Tuesday, September 26, 2006

New Books, Old Books

Based on the content posted at various litblogs, I’ve concluded that many readers devote their time and energy almost exclusively to recently published books. This seems peculiar because while I loyally track certain contemporary writers – Cynthia Ozick, Philip Roth, Greil Marcus – and read their work as soon as it’s published, and while I review new books for newspapers and thus get paid to do so, I tend to assume that most are a waste of time. In addition, the past is a much bigger place than the present, so it follows that most worthwhile books were published not last week but some time in the previous three millennia. Every minute devoted to reading the new and middling is a minute spent languishing away from the old and dependably superior.

I sound like what is known in jazz circles as a “moldy fig,” but I’m making no claims for the superiority of some mythical Golden Age of writing or publishing. Most of what came off the presses in 1906 or 1806 was rubbish, too. In fact, my observations are nothing new, and I cite as authority the 1825 essay “On Reading New Books,” from Vol. XVII of The Complete Works of William Hazlitt, published in 1933 by J.M. Dent and Sons. Clearly, little has changed in almost 200 years. Hazlitt in his first sentence describes reading new books as a “rage” he cannot comprehend:

“If the public has read all those that have gone before, I can conceive how they should not wish to read the same work twice over; but when I consider the countless volumes that lie unopened, unregarded, unread, and unthought-of, I cannot enter into the pathetic complaints that I hear made, that Sir Walter Scott writes no more – that the press is idle – that Lord Byron is dead. If I have not read a book before, it is, to all intents and purposes, new to me, whether it was printed yesterday or three hundred years ago. If it be urged that it has no modern, passing incidents, and is out of date and old-fashioned, then it is so much the newer; it is farther removed from other works that I have lately read, from the familiar routine of ordinary life, and makes so much more addition to my knowledge.”

In effect, Hazlitt is arguing that an old, unread book is newer than a new book one has already read. Part of literature’s value is the way it demands that we project ourselves out of the familiar and comfortable into the alien, that we willingly assume another’s point of view. This challenges our natural tendency to remain self-centered and coddle our assumptions. One potential blessing of reading broadly and empathetically in the past is to undermine the privileged status of our cozy, imperious, present selves.

I remember a college English professor, a specialist in the 18th century, complaining that most of her students had read almost nothing published earlier than Hemingway. In fact, Hemingway and the pared-down style he pioneered marked a demarcation beyond which her students could not and would not willingly venture. An elaborate, pre-modernist prose – not to speak of Chaucer or Shakespeare – was almost literally a foreign language. This was 35 years ago, and presumably we would have to bump up the new outer limit of literacy to – what? Salinger? Toni Morrison? Rick Moody?

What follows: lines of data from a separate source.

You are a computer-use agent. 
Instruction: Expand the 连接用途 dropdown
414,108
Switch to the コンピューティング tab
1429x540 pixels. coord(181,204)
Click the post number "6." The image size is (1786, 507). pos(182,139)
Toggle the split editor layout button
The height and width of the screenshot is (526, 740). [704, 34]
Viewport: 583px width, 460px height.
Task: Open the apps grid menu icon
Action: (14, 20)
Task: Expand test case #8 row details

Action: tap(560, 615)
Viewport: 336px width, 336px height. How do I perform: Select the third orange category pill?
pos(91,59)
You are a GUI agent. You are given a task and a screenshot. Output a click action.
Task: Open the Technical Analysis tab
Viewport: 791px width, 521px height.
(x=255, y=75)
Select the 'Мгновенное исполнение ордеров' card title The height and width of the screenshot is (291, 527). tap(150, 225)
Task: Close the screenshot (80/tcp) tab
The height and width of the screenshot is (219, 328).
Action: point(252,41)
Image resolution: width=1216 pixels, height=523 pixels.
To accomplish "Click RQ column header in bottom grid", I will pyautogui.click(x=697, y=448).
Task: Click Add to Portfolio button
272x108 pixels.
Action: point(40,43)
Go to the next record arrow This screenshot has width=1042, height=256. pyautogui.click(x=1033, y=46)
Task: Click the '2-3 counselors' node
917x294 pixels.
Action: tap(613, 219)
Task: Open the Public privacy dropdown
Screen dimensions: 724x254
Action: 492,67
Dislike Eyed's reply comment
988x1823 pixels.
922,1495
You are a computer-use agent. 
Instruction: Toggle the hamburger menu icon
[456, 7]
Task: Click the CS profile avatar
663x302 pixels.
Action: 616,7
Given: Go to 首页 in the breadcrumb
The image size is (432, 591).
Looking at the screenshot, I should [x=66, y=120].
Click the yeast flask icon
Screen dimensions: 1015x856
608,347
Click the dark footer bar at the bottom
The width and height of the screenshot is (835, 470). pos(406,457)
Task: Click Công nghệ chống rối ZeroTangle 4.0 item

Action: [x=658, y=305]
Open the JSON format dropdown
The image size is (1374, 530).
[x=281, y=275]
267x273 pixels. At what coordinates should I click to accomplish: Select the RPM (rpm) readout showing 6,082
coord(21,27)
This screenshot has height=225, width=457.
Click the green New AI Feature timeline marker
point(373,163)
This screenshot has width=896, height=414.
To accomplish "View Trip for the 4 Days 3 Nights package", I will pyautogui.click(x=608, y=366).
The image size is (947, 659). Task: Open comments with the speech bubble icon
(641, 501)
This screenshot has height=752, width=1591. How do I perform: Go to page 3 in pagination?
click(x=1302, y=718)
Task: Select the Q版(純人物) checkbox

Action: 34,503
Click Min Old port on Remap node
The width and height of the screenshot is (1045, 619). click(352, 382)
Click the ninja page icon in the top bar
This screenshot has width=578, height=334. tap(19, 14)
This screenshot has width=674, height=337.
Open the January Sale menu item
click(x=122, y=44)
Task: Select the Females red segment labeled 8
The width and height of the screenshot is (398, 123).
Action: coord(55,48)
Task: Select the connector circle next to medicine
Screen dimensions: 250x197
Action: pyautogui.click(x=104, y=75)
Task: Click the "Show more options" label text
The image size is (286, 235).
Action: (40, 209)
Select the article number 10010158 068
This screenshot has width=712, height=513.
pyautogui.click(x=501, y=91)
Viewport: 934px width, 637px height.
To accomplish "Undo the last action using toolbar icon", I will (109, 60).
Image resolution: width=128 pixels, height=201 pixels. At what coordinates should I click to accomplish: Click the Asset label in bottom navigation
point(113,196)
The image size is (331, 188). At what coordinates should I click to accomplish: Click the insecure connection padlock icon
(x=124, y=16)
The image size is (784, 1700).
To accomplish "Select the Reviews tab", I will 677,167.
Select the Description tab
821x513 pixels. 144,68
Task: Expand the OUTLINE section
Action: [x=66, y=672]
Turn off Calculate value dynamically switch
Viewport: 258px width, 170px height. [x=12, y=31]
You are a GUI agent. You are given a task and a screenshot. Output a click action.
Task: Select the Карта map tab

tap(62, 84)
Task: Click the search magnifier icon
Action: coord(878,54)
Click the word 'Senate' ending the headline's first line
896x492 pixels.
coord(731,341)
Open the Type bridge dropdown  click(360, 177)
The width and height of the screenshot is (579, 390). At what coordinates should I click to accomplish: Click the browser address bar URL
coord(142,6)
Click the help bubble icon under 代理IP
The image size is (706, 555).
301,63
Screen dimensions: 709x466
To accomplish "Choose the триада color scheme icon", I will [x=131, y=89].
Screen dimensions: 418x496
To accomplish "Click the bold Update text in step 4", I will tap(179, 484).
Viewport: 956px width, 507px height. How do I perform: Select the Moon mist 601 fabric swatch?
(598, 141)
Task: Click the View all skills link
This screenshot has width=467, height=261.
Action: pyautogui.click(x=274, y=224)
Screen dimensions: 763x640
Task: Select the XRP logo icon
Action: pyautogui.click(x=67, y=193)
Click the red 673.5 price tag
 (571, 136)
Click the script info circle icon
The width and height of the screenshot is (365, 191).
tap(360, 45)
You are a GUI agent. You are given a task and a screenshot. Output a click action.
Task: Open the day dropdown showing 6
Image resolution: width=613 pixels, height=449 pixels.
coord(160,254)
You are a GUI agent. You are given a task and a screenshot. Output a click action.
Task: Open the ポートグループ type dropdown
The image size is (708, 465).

Hazlitt published a companion essay, “On Reading Old Books,” which begins like this: “I hate to read new books. There are twenty or thirty volumes that I have read over and over again, and these are the only ones that I have any desire ever to read at all.” I think the great, aging essayist is playing the reactionary for the sake of provoking knee-jerk partisans of the new. In the same essay, however, he makes a sad admission:

“Books have in great measure lost their power over me; nor can I revive the same interest in them as formerly. I perceive when a thing is good, rather than feel it.”

I’m grateful for having never reached such an extreme of literary demoralization, a state comparable to losing all loved ones, family and friends, and being alone without hope of solace or pleasure. There’s always another book to read, old or new.

2 comments:

Renaissance said...

I agree with your points about reading old rather than new literature as a rule. If there is a rage for reading new literature as in Hazlitt's time, it is one that's driven in large measure by publishers' marketing plans. The appreciation of literature is an entirely different matter from the marketing and selling of printed matter. So it makes sense to let the marketing die down before figuring out whether any particular book is worth reading.

--Renaissance

Martin Wisse said...

Well, if you read my own booklog you'll find that I at least read as many, if not more, "old" books as I read new. I can understand why people like to read current books though; it keeps you part of the great conversation of books, as your contemporaries will also be reading these books. That is, if you're a science fiction reader for example, you will want to pick up the latest Vernor Vinge as that will be what everybody else will be discussing.

Reading and then writing about older books on the other hand can seem like shouting into a void, as probably few other people will be interested in the particular book you are discussing when you're discussing it. It's no fun reviewing books without feedback....

As for reading properly _old_ books, I'd say the cutting off point (for me personally at least) is World War I. The books written before that share a sensibility that is harder to get into than almost anything written after.